Nézet Séguin è una sorta di Plasson giovane, un po’ più nervoso e vivace, analogamente banale e attento a che ogni particolare musicale s’incastri ammodino con gli altri: per un’eventuale interpretazione, rivolgersi altrove. Discorso del tutto analogo per la protagonista. Canta tutto bene, sovente benissimo, con sbracamenti minimi (al duetto finale, per lo più) resi indispensabili dall’essere troppo chiara e leggera una voce che trova dunque soprattutto in alto la sua maggiore ragion d’essere: sotto le note, però, niente. Ma proprio niente. Non accento, non colore, non inflessione, non chiaroscuro all’infuori dei consolidati cliché offerti da un’immarcescibile tradizione che dai frusti stereotipi scenici (gonna rialzata, gambe larghe, andatura d’anca, piede che punta al sesso del povero cristo, insomma tutte le novità del caso) ricava analoghi stereotipi di fraseggio.
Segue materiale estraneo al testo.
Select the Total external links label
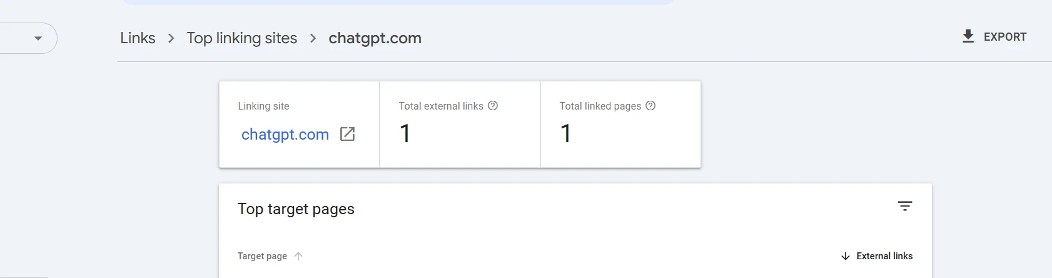The image size is (1052, 278). tap(441, 106)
Noiosa.
Alagna è ormai l’ombra del cantante che fu: apre i suoni, le continue contrazioni di gola gli impediscono ogni modulazione espressiva all’infuori del rantolo, del ringhio (il finale terzo è una tregenda), del falsettino smunto (il si bemolle conclusivo del fiore è un’ignominia), cui fa da contraltare una recitazione legnosa e risaputa, aggravata dall’aspetto fisico alquanto appesantito e invecchiato. Barbara Frittoli canta benino, ed è tutto. Teddy Tahu Rhodes ha sostituito all’ultimo minuto Marius Kwiecen: gli acuti sono tutti sfocati e sotto la nota, ma del cast è l’unico a sfoderare personalità scenica ed espressiva.